Vi muitas pessoas a serem violadas. Vi-as nuas e espancadas. Independentemente se fossem um, dois ou três, eles agarravam em nós e violavam-nos.”

– Migrante venezuelana

 

A violência sexual está a aumentar no estreito de Darién: há cada vez mais sobreviventes que procuram a assistência da MSF no Panamá. Só no mês de outubro, as equipas da organização prestaram apoio a 107 pessoas; numa só semana, 59 pessoas procuraram o apoio da MSF, o que equivale a um episódio de violência sexual a cada três horas. Três dos sobreviventes de violações eram crianças de 11, 12 e 16 anos.

Por mais chocantes que sejam, é provável que estes números sejam muito superiores na realidade, pois o estigma e o medo levam muitas vezes os sobreviventes a não denunciar episódios de violência sexual.

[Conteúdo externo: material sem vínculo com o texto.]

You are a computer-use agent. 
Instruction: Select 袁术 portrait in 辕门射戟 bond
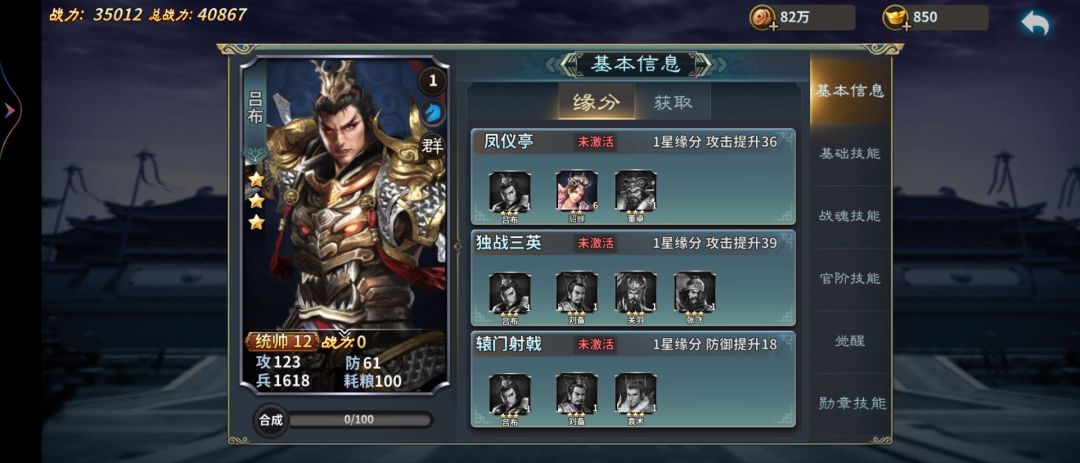click(x=635, y=394)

“Nem todas as pessoas que sofrem violência sexual recebem apoio atempadamente, devido ao estigma contra os sobreviventes, às ameaças dos perpetradores, às formas de violência sexual não reconhecidas como tal, e ao facto de que as pessoas não se sentem seguras a pedir ajuda”, sublinha a coordenadora médica da MSF, Carmenza Gálvez. “Além disso, há o medo de que denunciar os crimes possa atrasar a jornada para Norte.”

Os pacientes da MSF relataram às nossas equipas que era comum homens armados raptarem grupos de migrantes e assaltá-los, sublinhando que esse era o custo de passar pelo estreito de Darién. Descreveram como a violência sexual – desde os toques indesejados à violação – ocorre à frente de outros migrantes, ou em tendas montadas para esse mesmo fim. 95 por cento das vítimas de violência sexual tratadas pela MSF eram mulheres. Aqueles que tentaram defender as vítimas foram submetidos a violência e, em alguns casos, mortos.

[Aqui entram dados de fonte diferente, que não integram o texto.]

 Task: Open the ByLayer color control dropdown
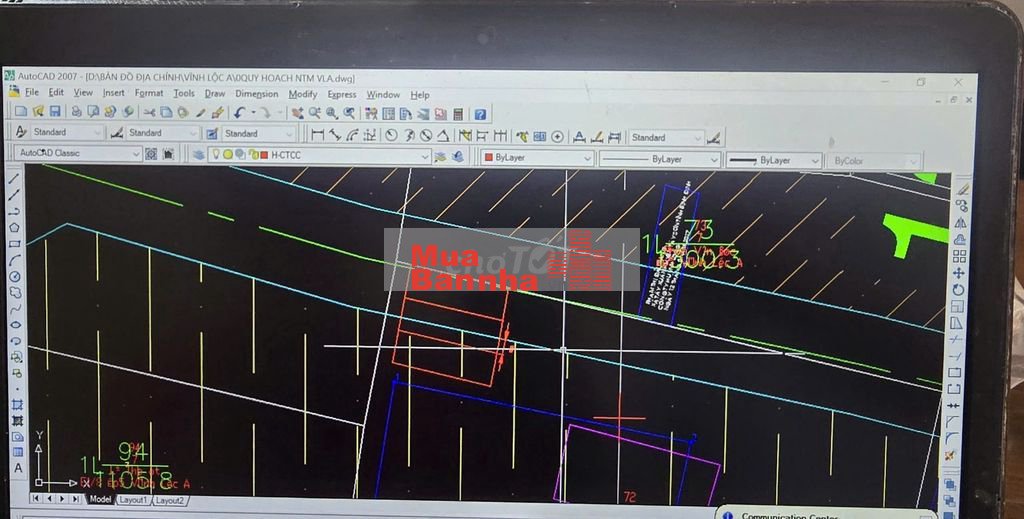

Darién - centros de de receção migrantes
Priscilla Acevedo, médica da MSF, atende uma mãe e o filho na tenda da MSF em Lajas Blancas. © Natalia Romero Peñuela/MSF

“Alguns jovens também foram espancados e atirados para o chão por tentarem defender as mulheres”, lembra a mulher venezuelana. “Mataram um rapaz à nossa frente com um tiro na testa.”

“Só pedimos que não haja mais mortes e violações”, apela a mulher. “Não é justo que façam isso connosco. Somos mulheres guerreiras para os nossos filhos. Sabemos que há rios, animais e cobras, mas o mais perigoso são os homens dentro da selva. Estão a violar-nos e a acabar com as nossas vidas.”

A equipa da MSF no Panamá que presta apoio a sobreviventes de violência sexual lembra as graves repercussões médicas e psicológicas.

“A violência sexual tem consequências para a saúde física e psicológica das pessoas, como as infecções sexualmente transmissíveis que podem afetar a fertilidade das mulheres se não forem tratadas a tempo”, explica Carmenza Gálvez. “Pode expô-las a infeções por VIH, com o consequente risco de desenvolverem SIDA e infetar outros. Pode causar trauma físico, gravidezes indesejadas, isolamento social, sentimentos de culpa, pensamentos recorrentes sobre o que enfrentaram, depressão, ansiedade, pensamentos suicidas, insónias e o risco de abuso de substâncias e de novos eventos de violência sexual.”

A MSF insta os governos a garantirem uma presença efetiva no estreito de Darién para eliminar os riscos aos quais os migrantes estão expostos, incluindo a violência sexual. “Ninguém deveria sofrer esse tipo de violência”, frisa Gálvez. A MSF apela também ao governo que garanta cuidados médicos atempados aos sobreviventes de violência sexual, para evitar gravidezes indesejadas, VIH e outras doenças sexualmente transmissíveis.